Instructions to follow: Word for word, restate the lines that run from the line containing "Go back with the Назад arrow button" to the last line of the records below.

☆ ☆ ☆

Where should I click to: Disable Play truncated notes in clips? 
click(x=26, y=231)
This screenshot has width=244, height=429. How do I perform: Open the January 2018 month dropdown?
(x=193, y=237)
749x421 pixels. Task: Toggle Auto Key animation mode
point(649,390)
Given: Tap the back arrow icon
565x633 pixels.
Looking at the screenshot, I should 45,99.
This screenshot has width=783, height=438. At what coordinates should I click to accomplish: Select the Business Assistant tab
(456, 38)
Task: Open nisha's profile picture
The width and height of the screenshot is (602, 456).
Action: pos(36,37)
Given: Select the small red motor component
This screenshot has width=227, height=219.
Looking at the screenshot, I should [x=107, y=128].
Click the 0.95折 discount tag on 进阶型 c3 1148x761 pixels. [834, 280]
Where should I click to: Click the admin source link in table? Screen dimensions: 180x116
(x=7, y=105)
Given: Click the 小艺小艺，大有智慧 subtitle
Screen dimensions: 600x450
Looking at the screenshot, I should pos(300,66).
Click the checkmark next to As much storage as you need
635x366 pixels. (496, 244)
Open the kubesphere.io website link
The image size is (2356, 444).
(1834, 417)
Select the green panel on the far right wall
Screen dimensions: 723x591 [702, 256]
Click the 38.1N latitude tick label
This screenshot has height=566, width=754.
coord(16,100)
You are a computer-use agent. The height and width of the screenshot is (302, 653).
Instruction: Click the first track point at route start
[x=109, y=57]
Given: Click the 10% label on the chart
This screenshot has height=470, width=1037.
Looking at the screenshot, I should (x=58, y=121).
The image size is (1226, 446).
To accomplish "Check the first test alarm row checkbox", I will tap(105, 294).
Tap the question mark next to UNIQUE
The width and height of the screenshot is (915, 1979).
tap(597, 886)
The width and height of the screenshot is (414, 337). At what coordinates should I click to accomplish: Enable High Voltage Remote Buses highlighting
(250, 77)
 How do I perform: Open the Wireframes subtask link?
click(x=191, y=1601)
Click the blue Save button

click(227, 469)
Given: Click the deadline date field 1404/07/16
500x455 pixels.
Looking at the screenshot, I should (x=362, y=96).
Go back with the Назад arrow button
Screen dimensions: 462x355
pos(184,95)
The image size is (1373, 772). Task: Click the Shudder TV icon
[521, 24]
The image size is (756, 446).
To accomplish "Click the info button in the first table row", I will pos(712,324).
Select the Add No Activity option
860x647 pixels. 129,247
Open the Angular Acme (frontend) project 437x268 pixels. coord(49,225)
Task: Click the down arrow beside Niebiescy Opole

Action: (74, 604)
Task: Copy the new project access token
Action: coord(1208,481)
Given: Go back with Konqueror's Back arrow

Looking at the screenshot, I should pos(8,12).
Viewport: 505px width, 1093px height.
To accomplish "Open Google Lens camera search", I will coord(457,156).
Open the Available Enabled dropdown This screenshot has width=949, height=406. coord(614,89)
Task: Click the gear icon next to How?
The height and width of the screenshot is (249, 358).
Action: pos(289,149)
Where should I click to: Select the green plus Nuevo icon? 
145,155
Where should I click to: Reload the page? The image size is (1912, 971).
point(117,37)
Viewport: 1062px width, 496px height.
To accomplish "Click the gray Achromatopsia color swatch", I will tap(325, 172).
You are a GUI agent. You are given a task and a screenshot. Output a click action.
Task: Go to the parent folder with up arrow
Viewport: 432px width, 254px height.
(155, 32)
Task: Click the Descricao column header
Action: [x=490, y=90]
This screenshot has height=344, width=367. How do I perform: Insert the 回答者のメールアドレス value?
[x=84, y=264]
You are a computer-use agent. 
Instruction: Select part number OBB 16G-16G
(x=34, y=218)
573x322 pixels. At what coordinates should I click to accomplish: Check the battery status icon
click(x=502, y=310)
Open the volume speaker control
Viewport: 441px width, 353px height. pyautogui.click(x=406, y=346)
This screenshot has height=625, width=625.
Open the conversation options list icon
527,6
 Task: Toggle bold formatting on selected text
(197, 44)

☆ ☆ ☆

Result for this exercise:
Go back with the Назад arrow button
Screen dimensions: 462x355
pos(184,95)
The image size is (1373, 772). Task: Click the Shudder TV icon
[521, 24]
The image size is (756, 446).
To accomplish "Click the info button in the first table row", I will pos(712,324).
Select the Add No Activity option
860x647 pixels. 129,247
Open the Angular Acme (frontend) project 437x268 pixels. coord(49,225)
Task: Click the down arrow beside Niebiescy Opole

Action: (74, 604)
Task: Copy the new project access token
Action: coord(1208,481)
Given: Go back with Konqueror's Back arrow

Looking at the screenshot, I should pos(8,12).
Viewport: 505px width, 1093px height.
To accomplish "Open Google Lens camera search", I will coord(457,156).
Open the Available Enabled dropdown This screenshot has width=949, height=406. coord(614,89)
Task: Click the gear icon next to How?
The height and width of the screenshot is (249, 358).
Action: pos(289,149)
Where should I click to: Select the green plus Nuevo icon? 
145,155
Where should I click to: Reload the page? The image size is (1912, 971).
point(117,37)
Viewport: 1062px width, 496px height.
To accomplish "Click the gray Achromatopsia color swatch", I will tap(325, 172).
You are a GUI agent. You are given a task and a screenshot. Output a click action.
Task: Go to the parent folder with up arrow
Viewport: 432px width, 254px height.
(155, 32)
Task: Click the Descricao column header
Action: [x=490, y=90]
This screenshot has height=344, width=367. How do I perform: Insert the 回答者のメールアドレス value?
[x=84, y=264]
You are a computer-use agent. 
Instruction: Select part number OBB 16G-16G
(x=34, y=218)
573x322 pixels. At what coordinates should I click to accomplish: Check the battery status icon
click(x=502, y=310)
Open the volume speaker control
Viewport: 441px width, 353px height. pyautogui.click(x=406, y=346)
This screenshot has height=625, width=625.
Open the conversation options list icon
527,6
 Task: Toggle bold formatting on selected text
(197, 44)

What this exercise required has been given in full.